[Records supplied — start]

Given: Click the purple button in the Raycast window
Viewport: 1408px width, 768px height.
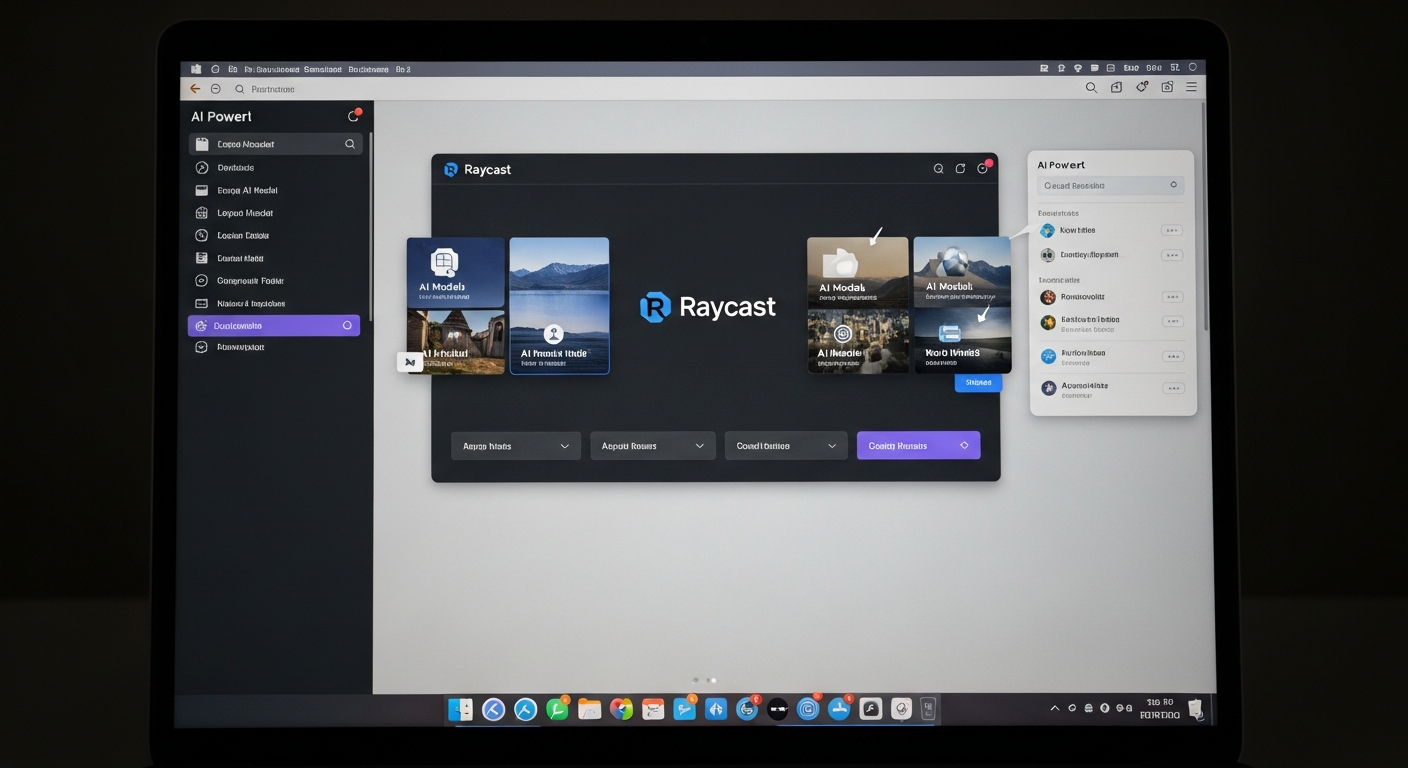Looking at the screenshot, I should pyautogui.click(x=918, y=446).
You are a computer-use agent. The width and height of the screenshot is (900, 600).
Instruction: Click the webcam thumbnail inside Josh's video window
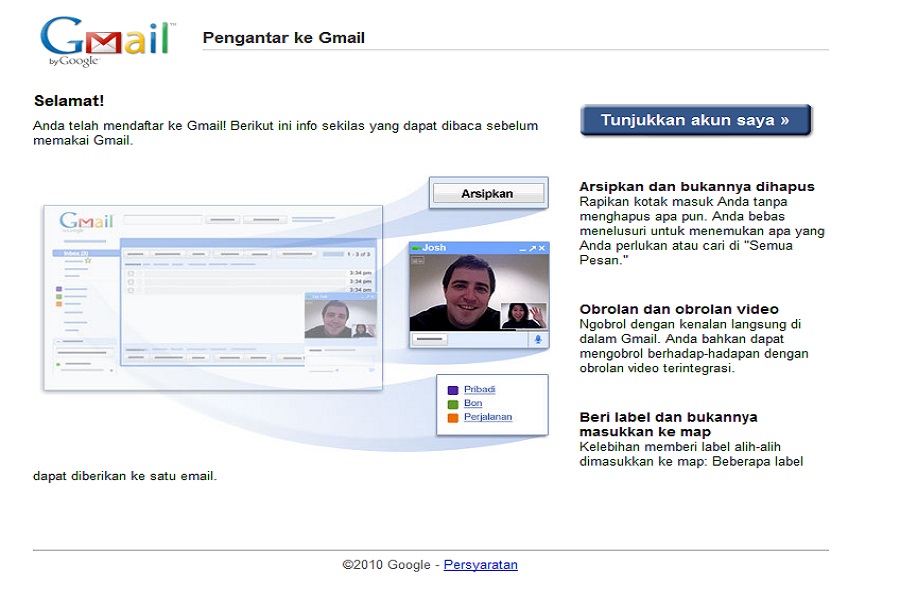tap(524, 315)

[Records supplied — finish]

▸ **Task prompt**
Exclude every picture and copy the remaining data exactly.

▸ **Completed exercise**
Given: Click the purple button in the Raycast window
Viewport: 1408px width, 768px height.
Looking at the screenshot, I should pyautogui.click(x=918, y=446).
You are a computer-use agent. The width and height of the screenshot is (900, 600).
Instruction: Click the webcam thumbnail inside Josh's video window
tap(524, 315)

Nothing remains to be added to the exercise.